Anarchy in administering plasma therapy
Covid-19 has compelled countries to test, try and come up with new treatments to cure the afflicted. We have been clutching at every straw, because the virus has defied and resisted many known medications. Clinical trials have only been approved in a few countries, but that is being done under well spelt-out and clear guidelines. In Bangladesh plasma therapy has been approved recently, but, reportedly, it was being used by many hospitals well before the treatment was approved by the authorities, with, regrettably, calamitous results in many cases.
Approval has been given last month, to three hospitals, namely, Dhaka Medical College Hospital (DMCH), Bangabandhu Sheikh Mujib Medical University (BSMMU) and Rajarbagh Police Hospital—to conduct randomised clinical trials of plasma therapy for Covid-19 patients, but doctors are still not sure as to when exactly to administer the therapy. What we see now, and which is the lament of all the experts, is complete chaos in respect of this particular mode of treatment. There are so many factors that need to be considered and so many if and buts, which the hospitals must be made aware of. It is rather alarming to hear experts describe the current manner of applying the therapy as unethical. How can one determine the fitness of the donor without carrying out antibody test, for example?

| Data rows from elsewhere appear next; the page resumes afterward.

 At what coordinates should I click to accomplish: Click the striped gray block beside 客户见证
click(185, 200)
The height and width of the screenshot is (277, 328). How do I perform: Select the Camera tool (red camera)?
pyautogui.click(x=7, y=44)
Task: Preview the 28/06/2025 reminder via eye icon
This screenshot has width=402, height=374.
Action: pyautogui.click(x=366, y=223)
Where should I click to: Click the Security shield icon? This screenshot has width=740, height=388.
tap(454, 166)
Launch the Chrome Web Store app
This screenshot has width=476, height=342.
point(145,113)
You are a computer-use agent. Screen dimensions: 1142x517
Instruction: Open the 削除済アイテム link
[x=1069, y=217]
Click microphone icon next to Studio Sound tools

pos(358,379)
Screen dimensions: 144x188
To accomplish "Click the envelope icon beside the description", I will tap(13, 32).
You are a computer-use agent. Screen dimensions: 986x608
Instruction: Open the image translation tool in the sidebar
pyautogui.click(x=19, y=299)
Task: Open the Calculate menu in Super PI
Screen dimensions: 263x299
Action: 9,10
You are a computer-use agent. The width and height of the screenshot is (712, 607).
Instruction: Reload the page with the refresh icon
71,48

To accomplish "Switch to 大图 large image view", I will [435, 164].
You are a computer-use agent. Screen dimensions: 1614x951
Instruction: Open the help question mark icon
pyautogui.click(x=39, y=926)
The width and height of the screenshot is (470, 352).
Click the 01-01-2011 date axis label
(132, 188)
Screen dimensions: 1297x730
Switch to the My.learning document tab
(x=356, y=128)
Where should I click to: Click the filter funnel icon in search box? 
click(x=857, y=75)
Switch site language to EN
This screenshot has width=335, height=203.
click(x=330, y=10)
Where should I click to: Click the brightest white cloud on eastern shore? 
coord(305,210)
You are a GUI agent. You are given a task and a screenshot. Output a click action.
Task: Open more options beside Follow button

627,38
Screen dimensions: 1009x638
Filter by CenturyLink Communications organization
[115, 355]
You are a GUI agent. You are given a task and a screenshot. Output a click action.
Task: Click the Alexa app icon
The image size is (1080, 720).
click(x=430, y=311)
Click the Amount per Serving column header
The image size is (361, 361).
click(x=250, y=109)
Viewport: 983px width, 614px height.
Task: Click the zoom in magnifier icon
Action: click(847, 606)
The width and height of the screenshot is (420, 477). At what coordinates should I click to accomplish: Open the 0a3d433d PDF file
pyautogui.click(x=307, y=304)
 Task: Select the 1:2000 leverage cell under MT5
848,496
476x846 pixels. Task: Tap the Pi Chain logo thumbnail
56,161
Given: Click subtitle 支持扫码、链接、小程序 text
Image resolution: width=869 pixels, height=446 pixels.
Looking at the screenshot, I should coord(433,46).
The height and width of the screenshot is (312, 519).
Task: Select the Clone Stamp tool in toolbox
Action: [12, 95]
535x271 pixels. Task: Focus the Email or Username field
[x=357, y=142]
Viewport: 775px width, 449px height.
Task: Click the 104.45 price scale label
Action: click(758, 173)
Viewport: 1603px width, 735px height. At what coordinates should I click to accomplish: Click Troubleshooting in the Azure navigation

We fail to understand why, if the relevant persons in the health ministry and its agencies are doing their jobs honestly to justify their keeps, should it take a month to come out with a guideline to a treatment procedure which should have been accompanied with clear instructions to start with. One wonders what to make of the statement of the head of the national technical advisory committee on coronavirus that decision to whether a guideline will be formed will be taken only after the results of randomised clinical trials are in hand. The trial needs a procedure guideline too, one would have thought. A suggested proposal from the DMCH was sent to the national technical advisory committee over formulating a policy on plasma therapy on June 20, without any response as yet.
Actions intended for public good can be counterproductive unless it is well thought out. In this case it can cost lives. Will the technical committee please wake up?